*** Source records Section Begins ***

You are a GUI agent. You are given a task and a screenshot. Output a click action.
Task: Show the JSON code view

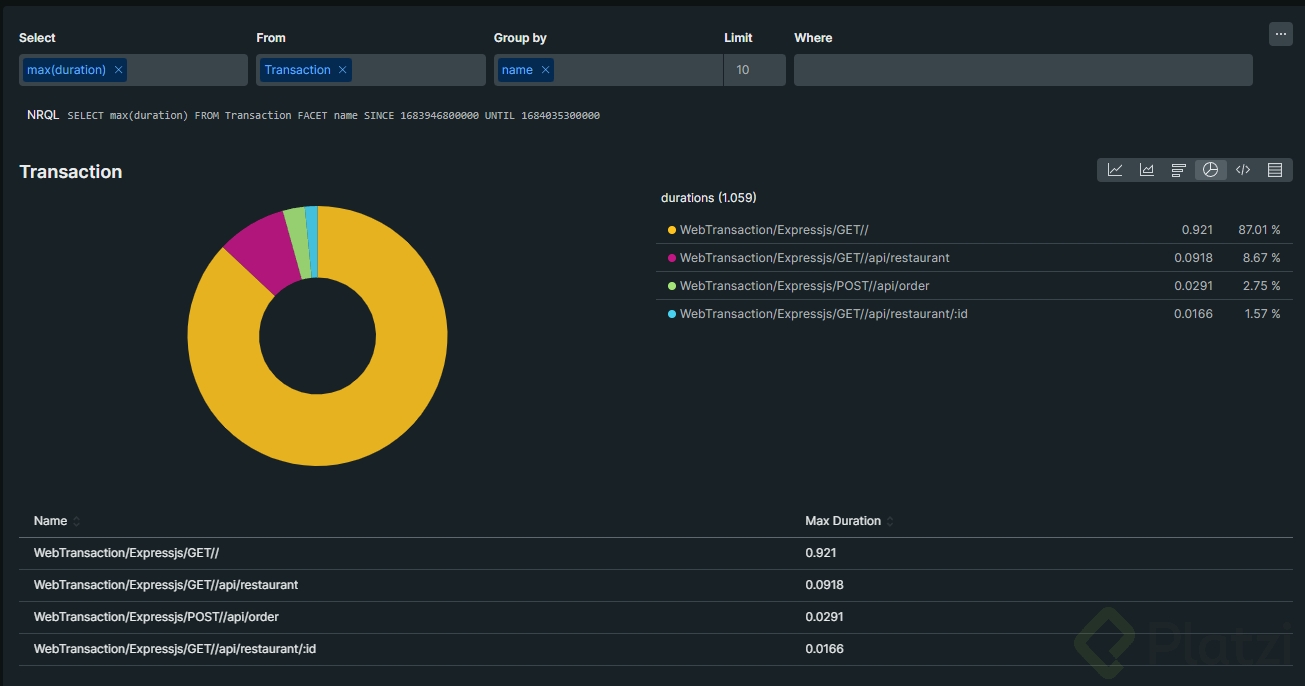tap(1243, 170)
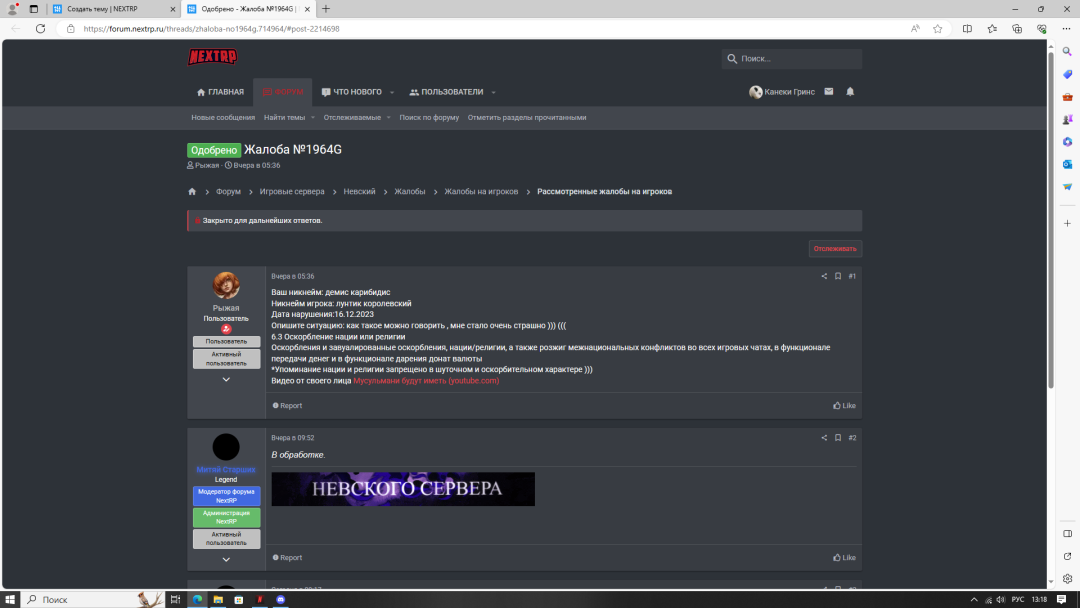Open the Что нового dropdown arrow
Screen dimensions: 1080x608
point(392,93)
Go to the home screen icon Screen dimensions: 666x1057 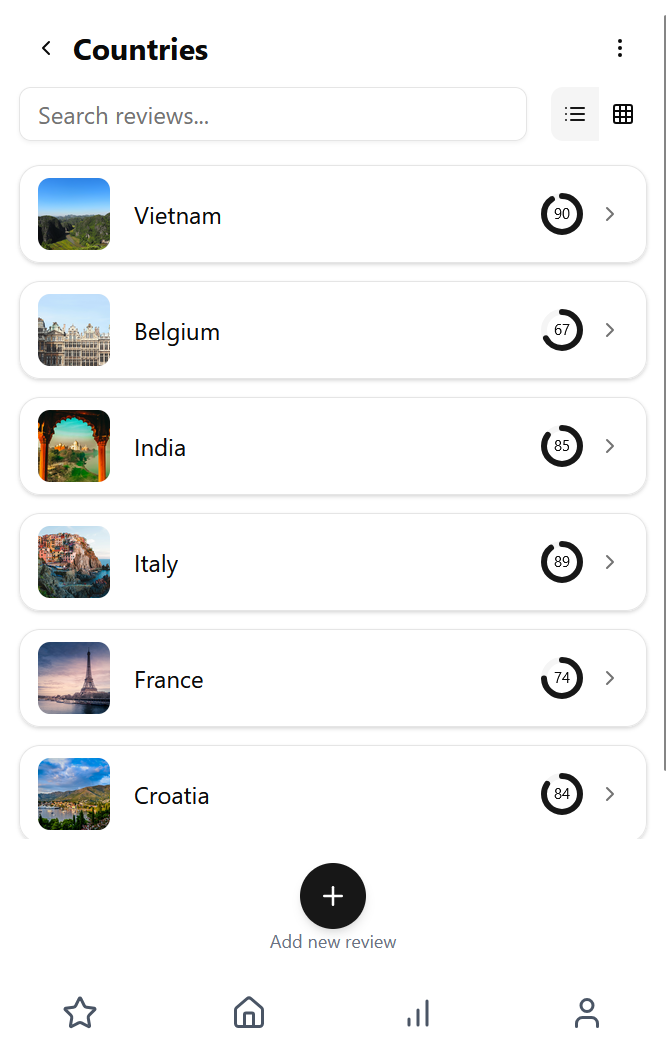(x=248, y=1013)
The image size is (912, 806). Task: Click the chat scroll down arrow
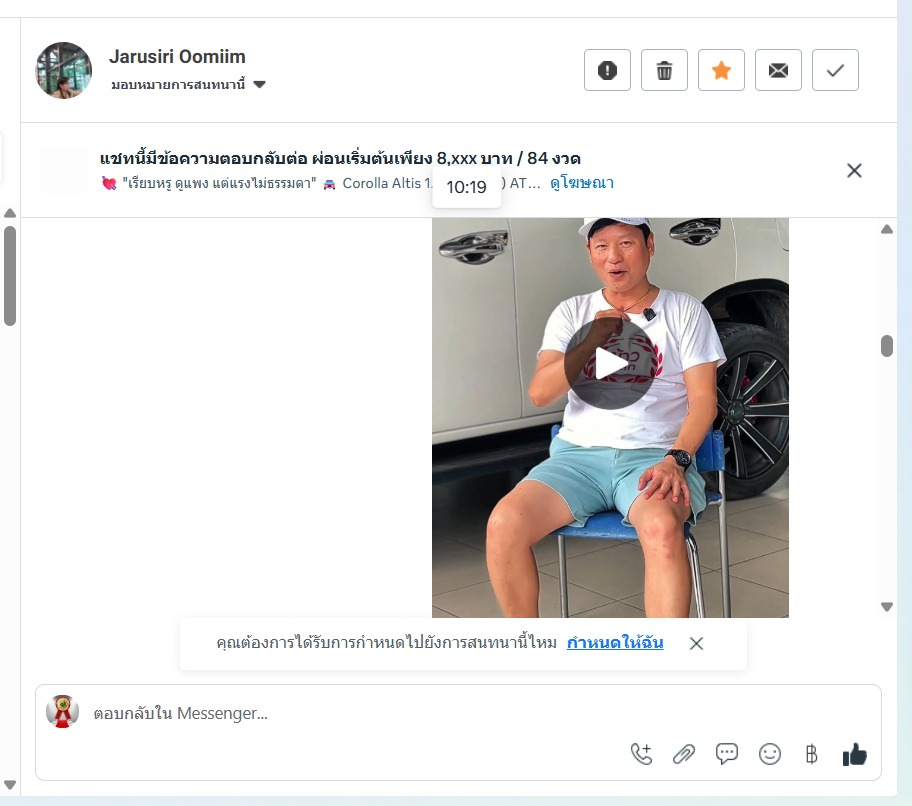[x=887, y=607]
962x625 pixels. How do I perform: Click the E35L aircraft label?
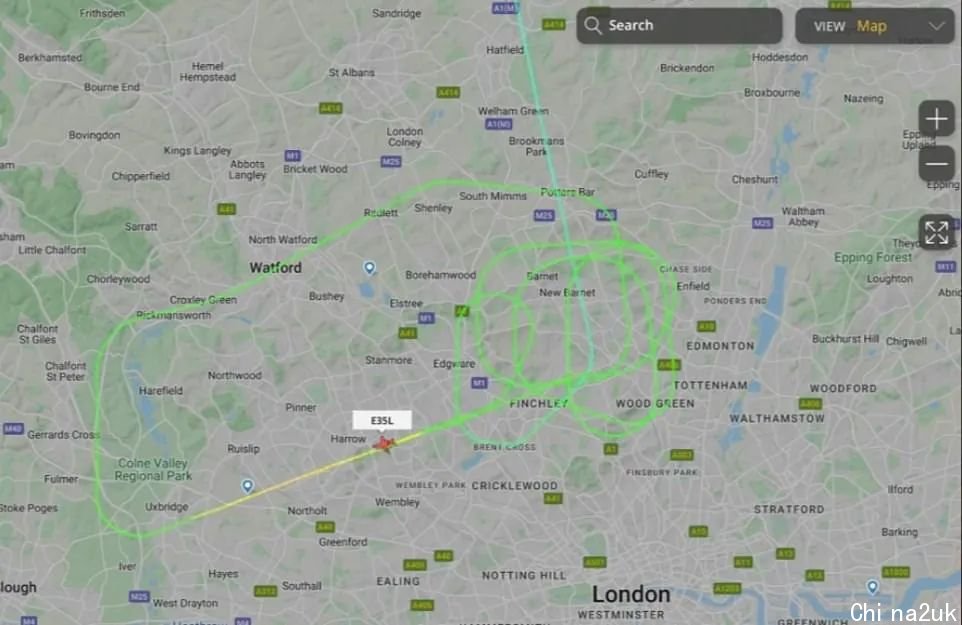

*** Source records Section Ends ***

Requirement =>
The answer consists solely of the lines from the one holding "The image size" through the last line of the entries above, set down verbatim, without any pictures.

Response below =>
The image size is (912, 806). Task: Click the chat scroll down arrow
[x=887, y=607]
962x625 pixels. How do I perform: Click the E35L aircraft label?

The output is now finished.